It can be stressful dealing with school.
I’m a perfectionist and highly competitive when it comes to knowledge and being the smartest person in the room. In my mind, that’s all I’m good for. I don’t have the looks nor adequate social skills, so my only hope is my intelligence. My only saving grace is my book smarts.
Ever since I was a child, I’ve been told that I’m smart. My parents, my teachers, my tutors, friends, and random people have all said so. They aren’t right. I’ll let admit my darkest secret now. I bullshit everything. The only reason I appear so smart is that I have a very good LTM. I remember things as far back as when I was a toddler. I remember things I’m told. I remember things I’ve read. I remember things I’ve seen. It’s all just my memory.

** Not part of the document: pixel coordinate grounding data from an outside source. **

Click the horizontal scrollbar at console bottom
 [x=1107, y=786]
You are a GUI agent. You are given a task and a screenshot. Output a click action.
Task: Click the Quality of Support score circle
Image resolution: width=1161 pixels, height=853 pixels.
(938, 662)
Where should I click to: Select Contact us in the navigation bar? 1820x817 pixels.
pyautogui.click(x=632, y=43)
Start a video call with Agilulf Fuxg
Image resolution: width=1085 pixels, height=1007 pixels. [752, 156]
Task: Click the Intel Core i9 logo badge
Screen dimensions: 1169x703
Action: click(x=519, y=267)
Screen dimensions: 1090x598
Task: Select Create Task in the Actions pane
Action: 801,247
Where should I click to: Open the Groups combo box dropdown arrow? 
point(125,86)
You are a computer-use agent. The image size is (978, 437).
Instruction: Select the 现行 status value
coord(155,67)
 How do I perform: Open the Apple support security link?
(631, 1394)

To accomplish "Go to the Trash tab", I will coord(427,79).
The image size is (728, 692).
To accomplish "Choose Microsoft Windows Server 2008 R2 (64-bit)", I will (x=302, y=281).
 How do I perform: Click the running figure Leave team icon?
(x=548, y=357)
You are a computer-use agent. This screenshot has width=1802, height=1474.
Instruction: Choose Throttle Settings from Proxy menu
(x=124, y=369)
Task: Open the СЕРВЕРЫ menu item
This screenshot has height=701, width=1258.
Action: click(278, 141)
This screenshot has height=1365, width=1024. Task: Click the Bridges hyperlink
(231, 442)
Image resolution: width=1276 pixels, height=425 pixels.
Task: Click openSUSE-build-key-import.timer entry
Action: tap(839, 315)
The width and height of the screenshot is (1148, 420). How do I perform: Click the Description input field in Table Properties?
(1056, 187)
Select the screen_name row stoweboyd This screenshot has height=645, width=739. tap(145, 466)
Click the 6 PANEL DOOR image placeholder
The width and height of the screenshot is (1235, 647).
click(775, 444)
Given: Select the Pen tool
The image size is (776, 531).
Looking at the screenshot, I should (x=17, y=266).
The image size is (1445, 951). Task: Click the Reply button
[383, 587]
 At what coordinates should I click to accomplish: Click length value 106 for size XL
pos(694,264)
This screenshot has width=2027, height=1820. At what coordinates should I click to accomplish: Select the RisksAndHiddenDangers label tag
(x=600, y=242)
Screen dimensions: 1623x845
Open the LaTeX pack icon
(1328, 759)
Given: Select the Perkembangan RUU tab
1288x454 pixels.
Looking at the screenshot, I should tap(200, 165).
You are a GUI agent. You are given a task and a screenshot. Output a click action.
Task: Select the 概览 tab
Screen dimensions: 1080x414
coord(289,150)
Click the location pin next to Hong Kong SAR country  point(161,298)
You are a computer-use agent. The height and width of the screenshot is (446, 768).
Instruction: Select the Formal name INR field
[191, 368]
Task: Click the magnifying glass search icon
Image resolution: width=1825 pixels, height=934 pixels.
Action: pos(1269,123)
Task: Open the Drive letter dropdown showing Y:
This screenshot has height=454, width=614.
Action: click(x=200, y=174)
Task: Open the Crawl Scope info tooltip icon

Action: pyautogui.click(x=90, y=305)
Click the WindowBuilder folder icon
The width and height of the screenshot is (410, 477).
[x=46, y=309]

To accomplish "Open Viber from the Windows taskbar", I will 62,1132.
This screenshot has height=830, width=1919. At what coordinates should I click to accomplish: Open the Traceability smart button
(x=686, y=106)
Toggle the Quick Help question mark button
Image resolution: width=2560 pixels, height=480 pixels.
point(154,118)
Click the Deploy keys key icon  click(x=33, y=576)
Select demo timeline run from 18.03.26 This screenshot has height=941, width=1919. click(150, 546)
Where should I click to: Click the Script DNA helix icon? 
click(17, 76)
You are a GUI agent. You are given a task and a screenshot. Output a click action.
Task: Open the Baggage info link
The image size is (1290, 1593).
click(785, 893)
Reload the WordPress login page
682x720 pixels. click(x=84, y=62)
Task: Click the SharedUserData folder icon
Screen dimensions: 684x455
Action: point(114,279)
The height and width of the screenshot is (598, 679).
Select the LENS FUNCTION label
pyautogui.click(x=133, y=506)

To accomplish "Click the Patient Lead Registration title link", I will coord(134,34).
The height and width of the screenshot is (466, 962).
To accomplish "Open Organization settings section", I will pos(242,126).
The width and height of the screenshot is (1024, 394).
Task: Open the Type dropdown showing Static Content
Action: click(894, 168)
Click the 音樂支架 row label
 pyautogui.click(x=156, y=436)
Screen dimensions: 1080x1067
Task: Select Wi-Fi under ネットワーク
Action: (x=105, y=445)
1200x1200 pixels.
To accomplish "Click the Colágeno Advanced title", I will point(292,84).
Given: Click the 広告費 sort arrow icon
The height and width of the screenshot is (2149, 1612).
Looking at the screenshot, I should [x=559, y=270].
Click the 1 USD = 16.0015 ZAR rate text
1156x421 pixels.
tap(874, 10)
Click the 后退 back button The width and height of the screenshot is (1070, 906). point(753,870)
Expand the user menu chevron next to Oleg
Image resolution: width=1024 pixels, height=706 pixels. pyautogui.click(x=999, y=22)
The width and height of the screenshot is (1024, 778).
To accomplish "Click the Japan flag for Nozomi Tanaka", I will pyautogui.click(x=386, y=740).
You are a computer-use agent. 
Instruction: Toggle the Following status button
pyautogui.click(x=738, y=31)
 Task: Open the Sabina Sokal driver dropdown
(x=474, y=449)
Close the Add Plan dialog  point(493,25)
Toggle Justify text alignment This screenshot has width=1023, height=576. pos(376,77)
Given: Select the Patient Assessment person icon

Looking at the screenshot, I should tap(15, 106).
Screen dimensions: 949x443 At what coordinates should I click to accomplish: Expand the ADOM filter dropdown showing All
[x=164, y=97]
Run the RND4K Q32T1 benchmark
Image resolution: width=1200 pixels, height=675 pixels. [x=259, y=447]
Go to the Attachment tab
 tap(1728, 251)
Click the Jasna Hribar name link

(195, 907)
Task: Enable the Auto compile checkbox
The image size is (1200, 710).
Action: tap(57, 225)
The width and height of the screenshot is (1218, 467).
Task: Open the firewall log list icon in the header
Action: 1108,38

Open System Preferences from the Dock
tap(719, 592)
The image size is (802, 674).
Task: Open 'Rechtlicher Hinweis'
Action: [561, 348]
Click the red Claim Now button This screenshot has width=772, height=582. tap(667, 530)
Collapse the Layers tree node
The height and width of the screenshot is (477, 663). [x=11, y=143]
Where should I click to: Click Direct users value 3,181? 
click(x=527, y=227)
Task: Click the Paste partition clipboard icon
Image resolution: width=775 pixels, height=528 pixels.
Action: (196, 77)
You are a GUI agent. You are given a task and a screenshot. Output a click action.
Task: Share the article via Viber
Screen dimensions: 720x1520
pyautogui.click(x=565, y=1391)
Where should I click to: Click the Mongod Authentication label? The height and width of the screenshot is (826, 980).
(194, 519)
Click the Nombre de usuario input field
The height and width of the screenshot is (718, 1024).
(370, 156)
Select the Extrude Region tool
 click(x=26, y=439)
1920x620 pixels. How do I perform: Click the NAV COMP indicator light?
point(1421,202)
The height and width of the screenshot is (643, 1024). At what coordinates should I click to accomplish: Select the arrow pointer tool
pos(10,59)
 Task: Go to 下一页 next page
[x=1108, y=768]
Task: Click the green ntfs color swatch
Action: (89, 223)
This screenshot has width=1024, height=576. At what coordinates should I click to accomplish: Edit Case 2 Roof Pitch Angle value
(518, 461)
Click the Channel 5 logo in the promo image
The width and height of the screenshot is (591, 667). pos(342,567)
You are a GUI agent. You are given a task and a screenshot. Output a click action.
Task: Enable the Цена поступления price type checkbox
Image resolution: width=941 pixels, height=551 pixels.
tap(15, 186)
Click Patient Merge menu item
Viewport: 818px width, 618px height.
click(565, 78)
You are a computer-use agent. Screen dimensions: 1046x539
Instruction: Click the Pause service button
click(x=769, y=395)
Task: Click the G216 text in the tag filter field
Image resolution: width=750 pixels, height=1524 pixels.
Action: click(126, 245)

In reality, I’m quite lazy. I hardly ever study and it’s a miracle that I’m getting A’s in school.
However, when someone else trumps me in the intelligence department, my self-worth foundation comes crumbling. I begin to resent that person and hope for their downfall. I look for them to trip up. It used to be worse when I was younger, but I started to hate my own feelings. I don’t like disliking someone. It’s so disheartening.
When you don’t like someone, in essence, you don’t like yourself. We are all connected. There’s a song by that very name created by a musician called melodysheep. It’s part of their Symphony of Science playlist. In it there is this chorus, “We are all connected; to each other biologically, to the Earth chemically, to the rest of the universe atomically” (Niel deGrasse Tyson). That phrase blows my mind in its truth.
Even before I heard that song, I believed that it’s your own self-dislike that makes us dislike others. We see ourselves in each other. That is why when I feel intimidated by someone else’s intelligence I teach myself to like them. It’s hard but not impossible. This self-teaching has significantly reduced my anxiety. I learn not to compete so heavily against them in a ire-fueled mindset. I learned to appreciate the beauty of other’s.